Si en Sylvia su autor describía la historia de amor entre un detective y una mujer misteriosa cuyo paso reconstruía a través de su investigación, en Sally será también otra pesquisa detectivesca la que unirá a sus personajes. Pesquisa, guerra de sexos y convencionalismos, y tabla de salvación para un par de náufragos perdidos en mitad de la gran ciudad. En la obra de Fast todo resulta exagerado, en ocasiones grotesco, como si fuese necesario colocar una lupa de aumento sobre cada palabra escrita. Y en verdad, parece decir Fast, lo es, pues solo a partir de esos brochazos descubrimos una cantidad de inconsistencias, de fracasos y desdichas, que pintan vívidamente la soledad de sus protagonistas. Como en un cuadro de Hopper, un relato de Cheever o una película sobre la incomunicación. Así, frente a una novela que desvelaba en la persecución de un pasado oculto las cicatrices de su autor tras la caza de brujas, se erige una narración en la que, esta vez, la persecución se produce sobre el presente. O su ausencia. Sobre ese vacío proyectado en la inmensa Nueva York, jungla de asfalto siempre lluviosa y autista, que su heroína patea en busca de un destino. De esa vida de provincias que la había matado. De esa nueva vida cuyo rastro ha encontrado y debe servirle para resucitar.

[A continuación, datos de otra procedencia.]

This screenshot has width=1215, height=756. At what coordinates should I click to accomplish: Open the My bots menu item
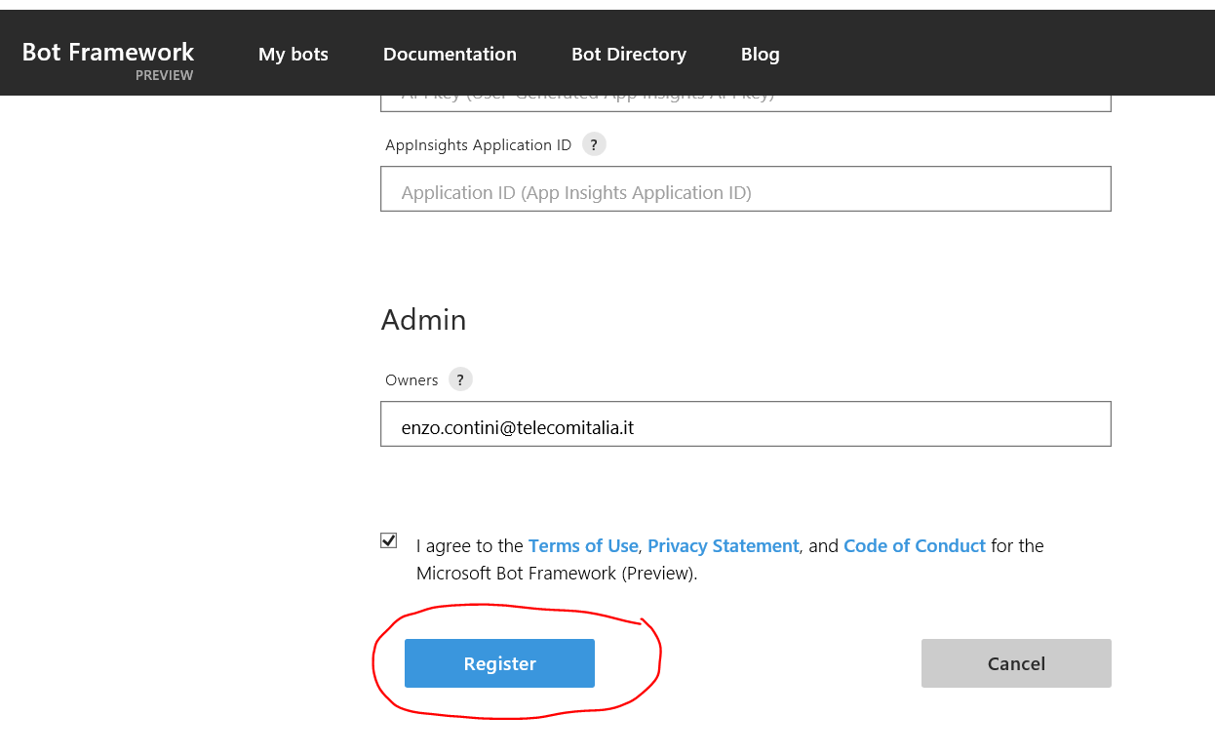294,55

Fast, sin duda, fue un escritor de oficio, de los que sabían construir argumentos con escuadra y cartabón y sacar petróleo del manual de arquetipos. Sally es, pues, la clase de novela que pone en valor la ironía humanista de su autor y cómo, ante un relato tan convencional, se puede extraer una conclusión tan poco convencional. Aquí el príncipe azul, por el uniforme, ha de salvar a la princesa de sí misma, del asesino que ha contratado para liquidarla. Y en vez de trazar un retrato de esa especie de neurosis americana, capaz de pergeñar una trama tan desquiciada para perder y recuperar la vida, Fast se entrega al placer redentor que dos náufragos a la deriva encuentra tras conocerse al límite. Ironía brutal que enmarca un tiempo de aparente complicidad y sórdidas profundidades. Tiempo de retratos en negro en los que Howard Fast halló la posibilidad de un melodrama. O lo que es lo mismo: una manera de comprender su presente.